With its SQL Server database code-named “Yukon,” the company thinks it is positioning itself for competitive advantage. In an email sent to the staff of the company, Ballmer described Yukon as “the key to our next-generation storage database, file system, e-mail and user interface work.”
Yukon is designed to store different kinds of data, including e-mails, word-processing files and digital photos. One of the company’s new customers is the largest U.S. wireless carrier Verizon Communications Inc.
“The competition has been going on for a long time,” said Weil. “And it will continue to be a competitive market.”
Oracle still dominates the market with 33.8 percent of the total market share. IBM holds second place with 30 percent and Microsoft has 14.9 percent in third position, according to a recent study by Gartner Dataquest. In revenue, Oracle raked in $2.97 billion in 2000, and IBM revenue totaled $2.65 billion. Microsoft acquired $1.31 billion. Part of Oracle’s anxiety comes from the closures of many startups that had adopted its solutions.
Microsoft increased its market share by 25 percent in 2000, while IBM rose by 11 percent and Oracle 19 percent. Feeling the heat from Microsoft and IBM, Oracle has responded by unveiling a new product called 9i and slashing its pricing plan.
The decision was inspired by what the company regards as its competitors’ efforts to cut their prices to ramp up more market share.
Not all analysts agree that price is the main reason Microsoft and IBM are muscling up more advantage in the market.
“Microsoft has always been known as the most user-friendly database,” Reuters quoted AMR Research analyst Peter Urban as saying.
Gartner believes that price is the main driver, attributing the gains by IBM and Microsoft to the companies’ decisions to drop their prices.
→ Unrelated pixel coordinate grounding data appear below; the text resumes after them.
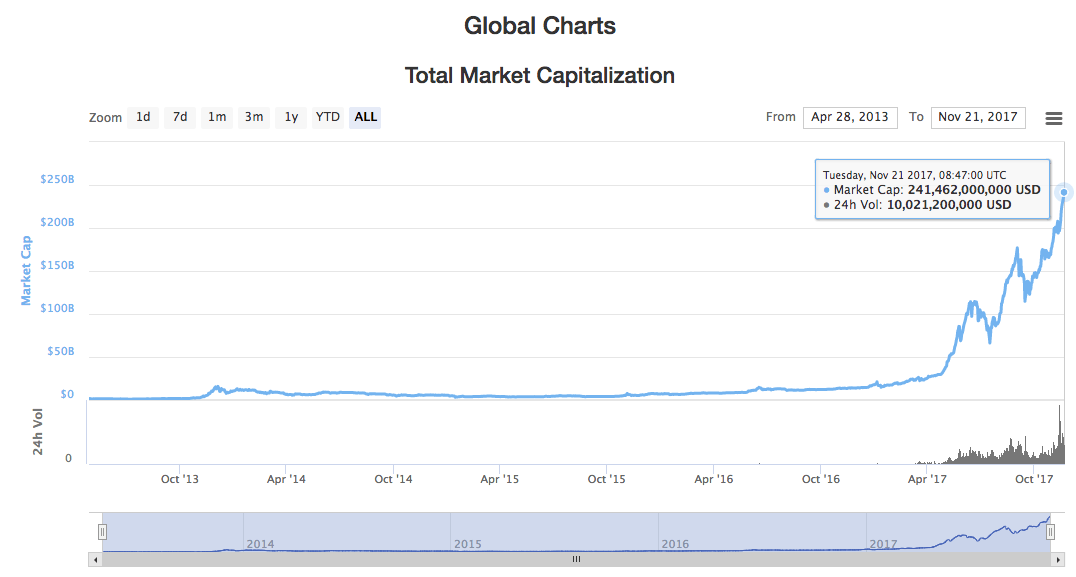This screenshot has height=577, width=1076.
Task: Open the chart hamburger export menu
Action: click(x=1053, y=118)
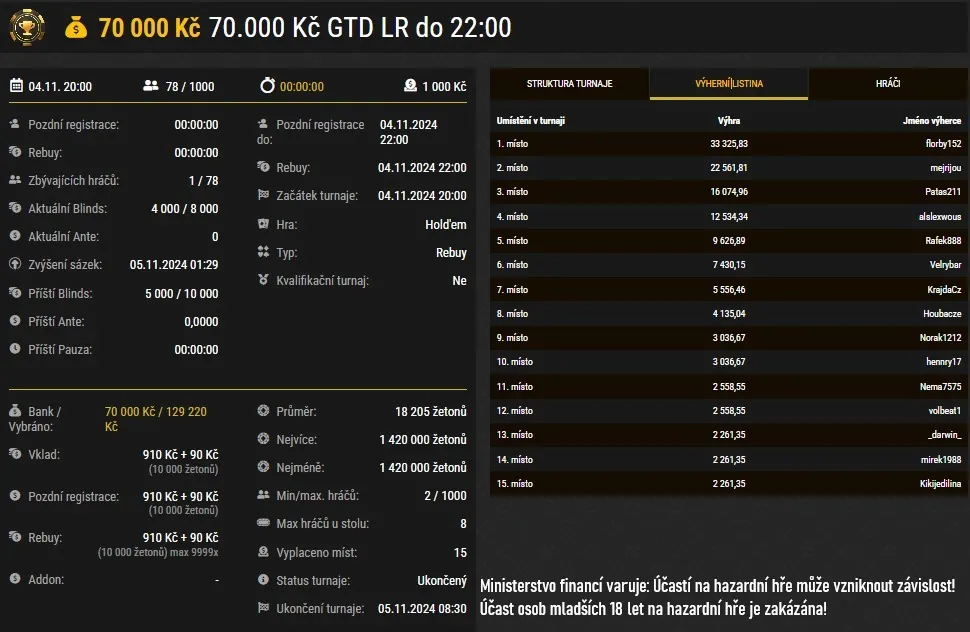Click the icon beside Max hráčů u stolu
The height and width of the screenshot is (632, 970).
(x=263, y=524)
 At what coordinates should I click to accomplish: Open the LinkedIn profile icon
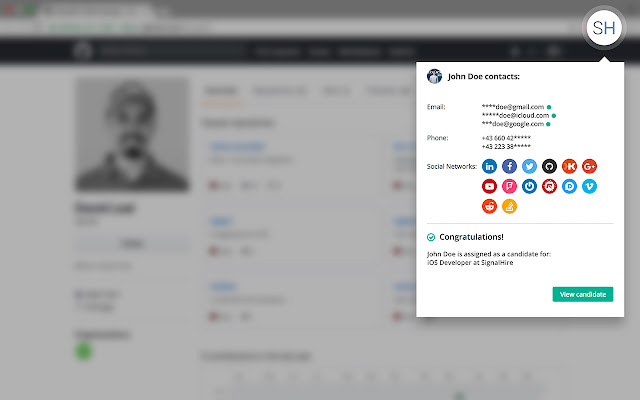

“We’re cheaper, we’re faster, we’re more reliable, we have more features,” boasted Larry Ellison, Oracle’s chief executive at the launch of its 9i product. Internally, the code name for 9i is “the last database,” he said, hoping that it will help confirm his company’s premier position in the market.
Oracle’s 9i’s differentiating features include scalability and what the company called clustering, which allows users to tie servers together in order to handle more transactions and data volume. Ellison described it as the Holy Grail of the database business.
IBM thinks the burden of proof lies with Oracle, while Microsoft thinks Ellison’s company is responding to the competitions’ business strategies and technical inventiveness. IBM acquired Informix Software’s database management system product line to secure a stronger position in the Unix relational market, according to Gartner Dataquest. That has not been the company’s forte, which has been the OS/390 and AS/400 platforms.
“The purchase is a double-edged sword for Informix DBMS customers,” said Gartner. “For the past three years, they have witnessed a slow and steady decline of Informix in terms of technology innovation and marketing focus. IBM’s strength and stability will be a welcome relief.”